◆ Activity: Return the lines below exactly, starting with the line that contains "Viewport: 746px width, 546px" and stopping after the last line.

◆ Data extract:

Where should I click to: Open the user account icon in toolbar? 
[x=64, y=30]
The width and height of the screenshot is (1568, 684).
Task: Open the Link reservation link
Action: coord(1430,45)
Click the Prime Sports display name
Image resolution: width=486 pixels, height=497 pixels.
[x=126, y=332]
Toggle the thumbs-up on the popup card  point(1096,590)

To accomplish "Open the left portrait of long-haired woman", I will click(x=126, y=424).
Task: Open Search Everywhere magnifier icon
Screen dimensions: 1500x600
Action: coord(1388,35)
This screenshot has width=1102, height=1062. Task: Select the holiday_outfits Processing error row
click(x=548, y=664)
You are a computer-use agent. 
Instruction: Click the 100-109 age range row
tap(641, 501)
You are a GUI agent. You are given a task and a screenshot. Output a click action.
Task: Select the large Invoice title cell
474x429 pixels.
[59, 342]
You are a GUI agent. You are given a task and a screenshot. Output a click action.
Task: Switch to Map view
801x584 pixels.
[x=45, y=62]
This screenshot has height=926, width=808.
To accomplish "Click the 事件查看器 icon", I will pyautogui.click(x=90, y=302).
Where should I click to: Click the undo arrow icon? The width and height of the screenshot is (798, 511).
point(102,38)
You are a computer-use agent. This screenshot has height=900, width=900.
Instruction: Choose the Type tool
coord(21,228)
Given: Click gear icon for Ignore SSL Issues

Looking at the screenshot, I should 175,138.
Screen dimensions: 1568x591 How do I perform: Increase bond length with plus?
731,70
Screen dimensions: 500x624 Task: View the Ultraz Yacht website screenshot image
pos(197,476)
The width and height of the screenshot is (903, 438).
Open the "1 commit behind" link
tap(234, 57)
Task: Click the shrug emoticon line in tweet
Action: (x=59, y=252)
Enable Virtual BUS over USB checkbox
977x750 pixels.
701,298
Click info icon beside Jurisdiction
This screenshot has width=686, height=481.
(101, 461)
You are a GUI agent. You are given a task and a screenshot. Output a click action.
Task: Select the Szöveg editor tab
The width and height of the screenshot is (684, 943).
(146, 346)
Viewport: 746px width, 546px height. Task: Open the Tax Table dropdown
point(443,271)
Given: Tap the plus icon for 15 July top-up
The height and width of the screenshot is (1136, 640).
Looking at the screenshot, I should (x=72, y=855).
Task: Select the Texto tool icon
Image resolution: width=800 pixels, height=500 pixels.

◆ Exercise response:
Viewport: 746px width, 546px height. Task: Open the Tax Table dropdown
point(443,271)
Given: Tap the plus icon for 15 July top-up
The height and width of the screenshot is (1136, 640).
Looking at the screenshot, I should (x=72, y=855).
Task: Select the Texto tool icon
Image resolution: width=800 pixels, height=500 pixels.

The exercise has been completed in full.